Depois de treinadores com fracos desempenhos e negociações frustradas com medalhões, o Timão efetivou seu auxiliar como uma última opção para o banco de reservas. Fabio Carille finalmente subiria de cargo e se transformava na salvação.

Carille, logo em sua primeira coletiva, viu que o buraco seria mais embaixo. Mesmo com ele no comando, as perguntas eram voltadas aos diretores alvinegros. Mal parecia que ali estava o técnico corinthiano para 2017.

Com um discurso tímido, sem tanta desenvoltura, mas com peso nas promessas de uma equipe organizada, forte na defesa e bem postada taticamente, Carille deu uma ponta de esperança aos torcedores. No entanto, os reforços que apareciam mostravam que 2017 seria um ano longo para o torcedor.

No Paulistão uma equipe pragmática no começo, sem tanta criatividade e uma derrota ante o Santo André mostrava que a desconfiança sobre essa equipe era muito alta. Mas o ponto de mudança - e que mudaria para sempre a temporada - foi a vitória no Dérby contra o Palmeiras.

A partir dali, o Corinthians aliou uma força defensiva absurda com uma maior maturidade ofensiva. Carille utilizou a base, promoveu entradas de Arana e Maycon, além de utilizar o 4-2-3-1, com Rodriguinho chegando mais ao ataque e sendo um dos destaques na conquista improvável do Paulistão.

Brasileirão

Nem o título estadual mudou o patamar corinthiano. A desconfiança seguia alta, mas Fabio Carille confiava na sua promessa de uma equipe organizada. O padrão se manteve e o Timão rapidamente assumiu a liderança na 5ª rodada para nunca mais perder em 2017.

Fora de casa, sem medo de deixar a bola com o rival e explorando a velocidade, o ataque em bloco e avanços dos laterais. Arana se tornava um dos melhores jogadores no país e o clássico contra o Palmeiras mostrou isso, quando decidiu sofrendo pênalti e marcando um gol.

Na defesa, Cássio parecia voltar a velha forma, sendo até chamado por Tite para a Seleção. Balbuena cresceu demais de rendimento ao lado de Pablo, se tornando o melhor zagueiro da competição. Já no meio, Gabriel caiu como uma luva, aliando raça, inteligência tática e intensidade. Maycon era outra grande surpresa, dando o primeiro passe para criação e aparecendo no ataque.

Jadson ajudava no desafogo pela direita, além de cair por dentro e auxiliar na criação. Romero sendo o Romero de sempre, com qualidade questionável, mas muita entrega, disposição e raça. O paraguaio se tornou um dos melhores do campeonato exatamente por cumprir várias funções em campo.

Rodriguinho era o meia mais ofensivo. Prendendo mais a bola, mas com intensidade e marcando gols, foi extremamente importante na primeira metade, mas menos fundamental que Jô. O camisa 7 deslanchou em marcar gols, em dar passes e criar jogadas de perigo. O craque do campeonato.

Momento conturbado

Parecia ser questão de tempo até o Timão confirmar o hepta, mas nada para o alvinegro é fácil. A equipe teve um momento de queda justamente no começo da segunda metade do Brasileiro, perdendo duas seguidas em casa e vendo a diferença cair de 11 pontos para seis.

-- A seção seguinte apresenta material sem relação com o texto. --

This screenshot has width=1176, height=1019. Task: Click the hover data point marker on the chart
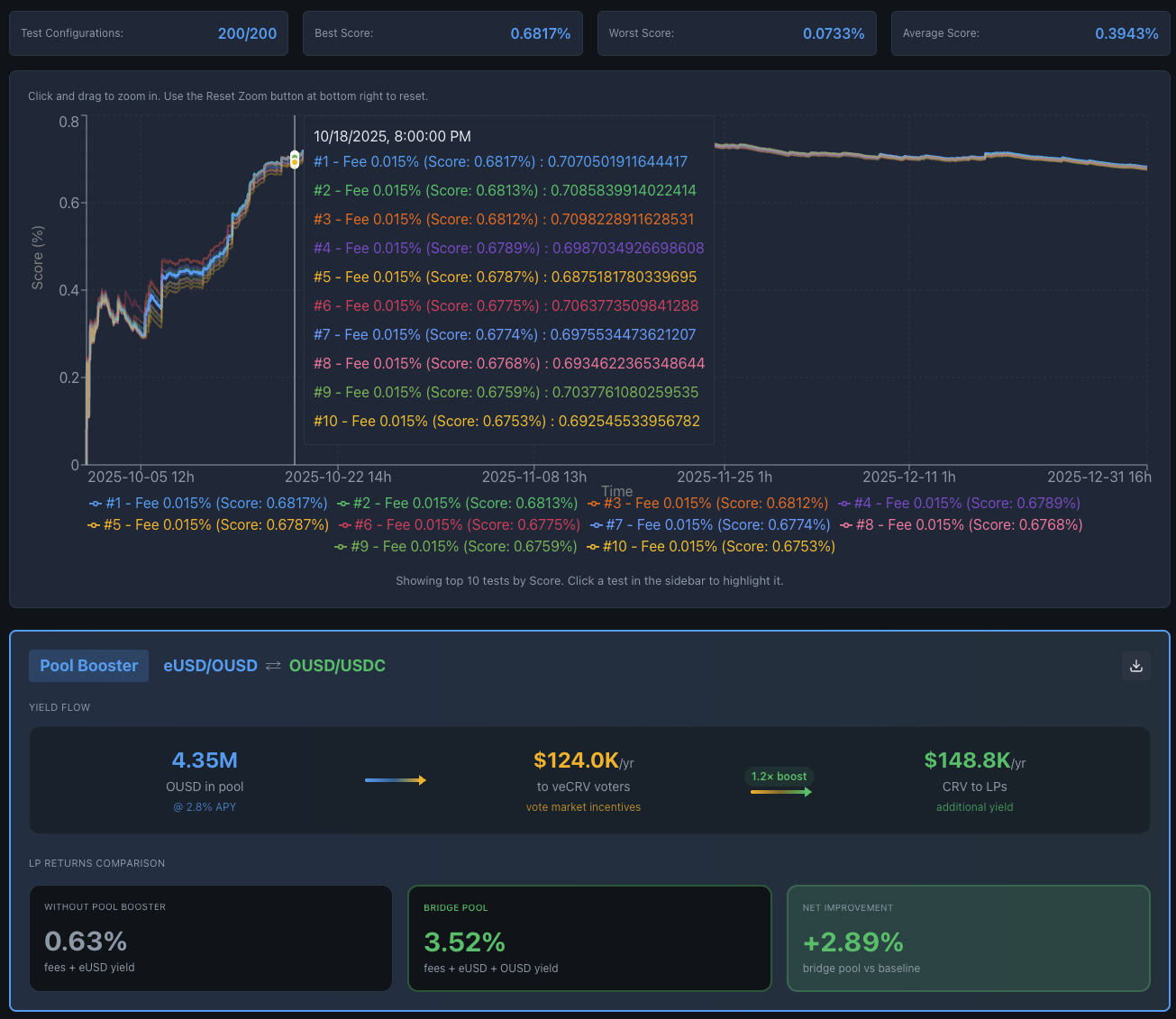pyautogui.click(x=295, y=159)
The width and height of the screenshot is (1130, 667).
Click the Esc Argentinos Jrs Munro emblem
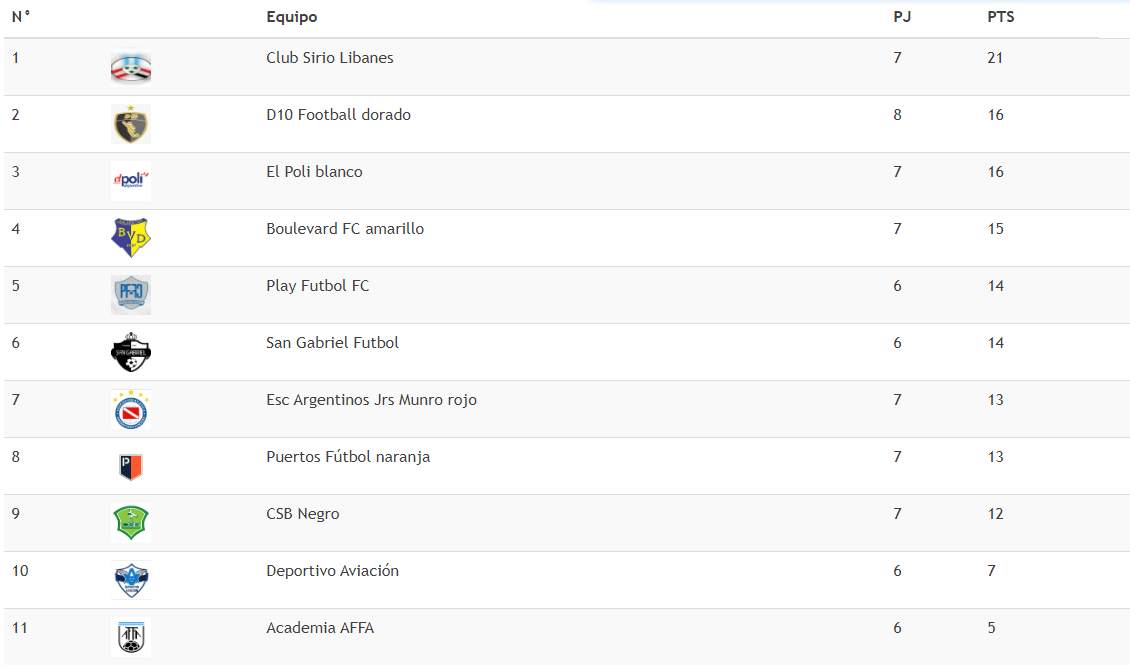[131, 408]
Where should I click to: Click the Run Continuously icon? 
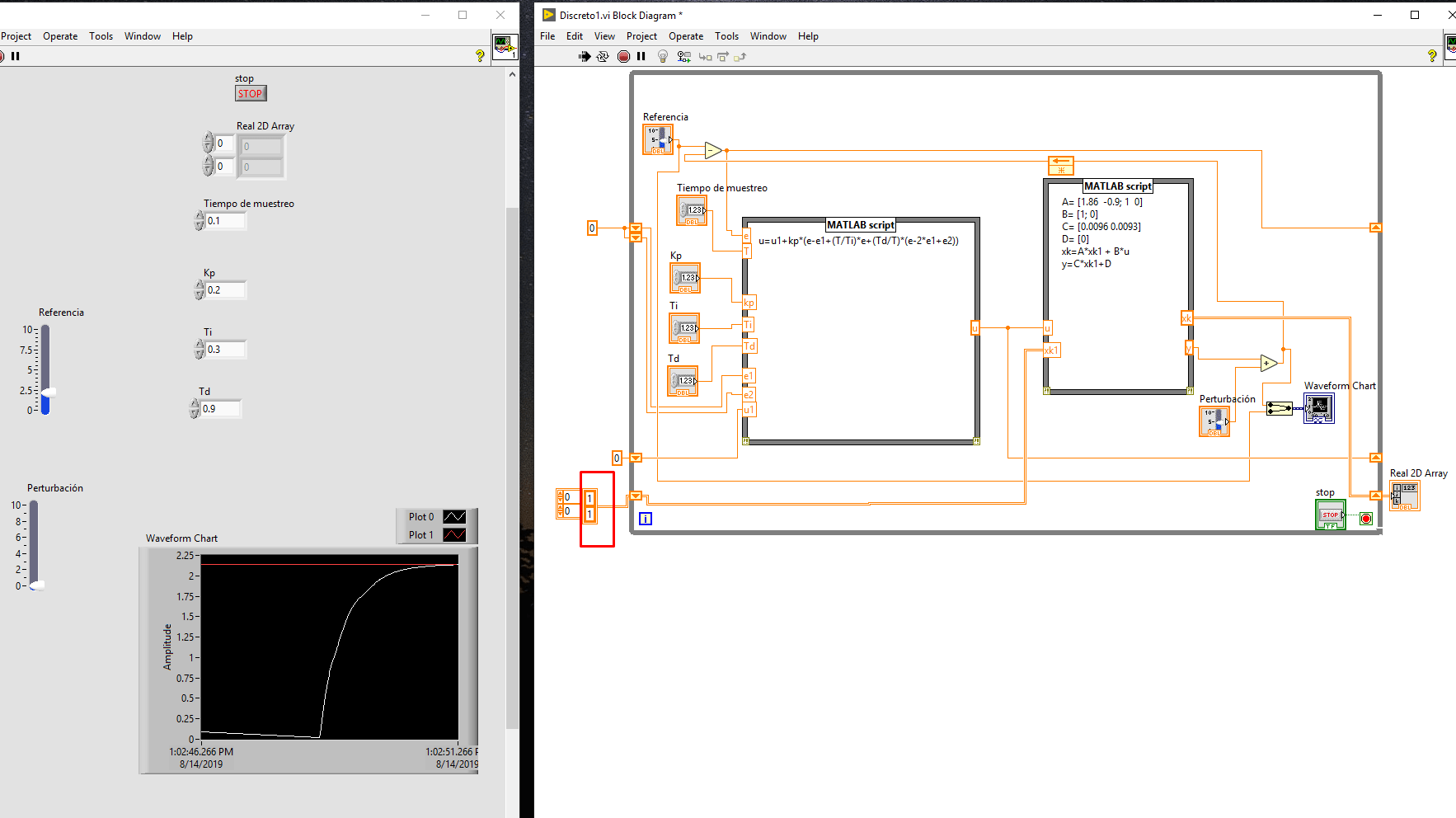[x=602, y=56]
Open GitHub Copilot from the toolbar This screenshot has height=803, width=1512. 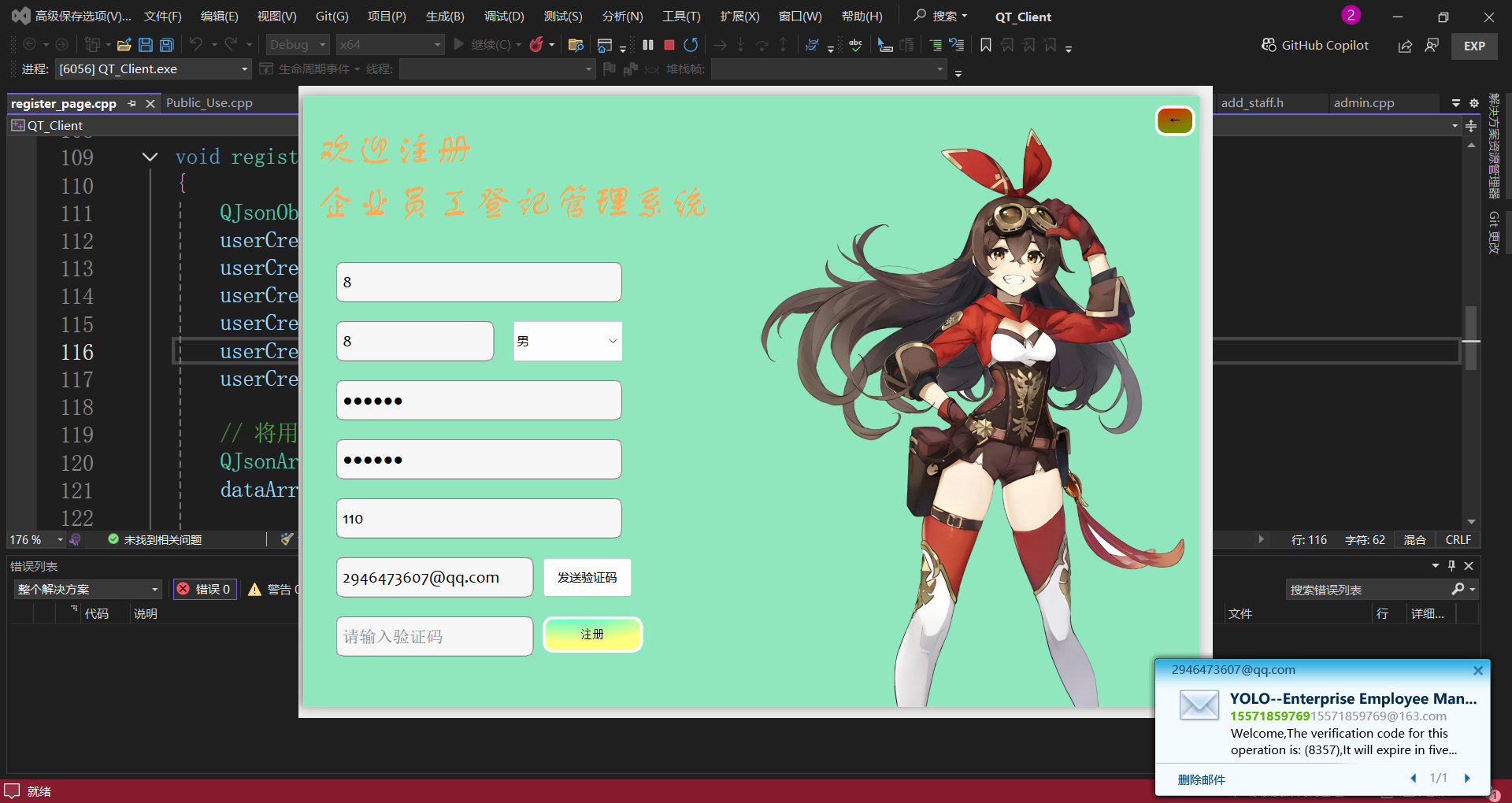[1315, 45]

O Palmeiras, badalado pelas contratações e dinheiro, parecia ser o maior rival e o dérby do segundo turno se transformou numa decisão. Nesse momento, Carille entrou em ação. Clayson, em ótima fase, foi promovido a titular na vaga de Jadson, em queda brusca de rendimento. Maycon, outro que caiu demais e era irreconhecível, deu lugar a Camacho, dando mais qualidade de passe e mais cadência ao meio-campo.

Com as mudanças o Timão ganhava velocidade e intensidade nas pontas, além de mais toque de bola no meio. Assim, entrou pilhado, pronto para matar o rival e acabar com o campeonato. Pois em 45 minutos, o Corinthians já vencia por 3 a 1 e caminhava para o sétimo título.

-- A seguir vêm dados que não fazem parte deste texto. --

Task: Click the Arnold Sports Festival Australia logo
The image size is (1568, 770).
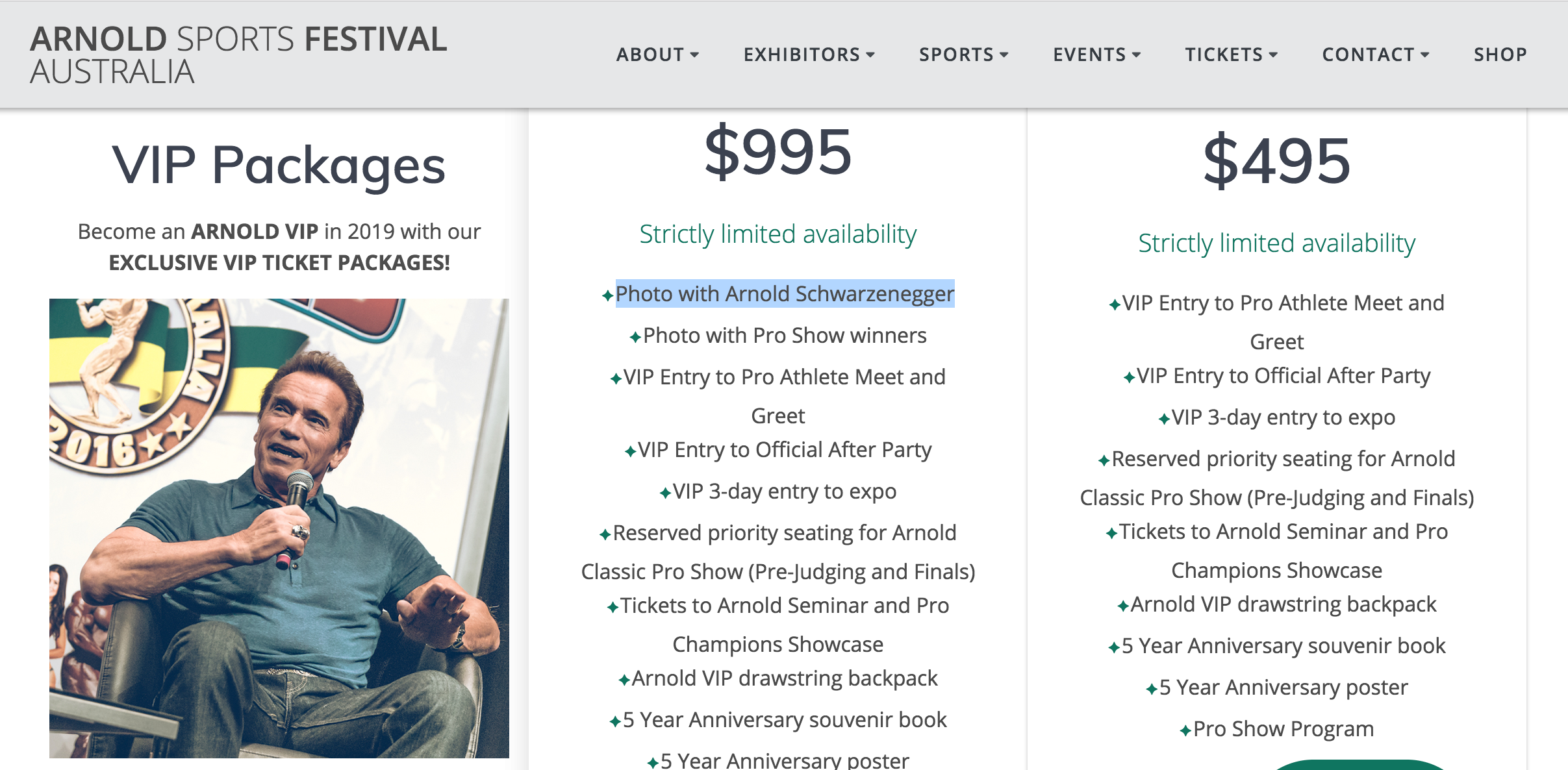Action: tap(238, 55)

A má-fase corinthiana teve a teimosia de Carille, talvez herdada por Mano Menezes e Tite, seus mentores. Mas Fabio também teve participação no momento de decisão, já que mudou a equipe e venceu o Palestra, além de ter estrela, quando colocou Giovani Augusto e Kazim, reservas contestados pela Fiel e responsáveis pelos três pontos diante Atlético-PR e Avaí.

Fabio Carille é da nova geração. Estudioso, inteligente, trabalhador e, principalmente, cumpridor de promessas. Desde o começo prometeu um Corinthians organizado, forte na defesa e com sistema tático definido. Pois ao final do ano, ele entregou bem mais do que falou.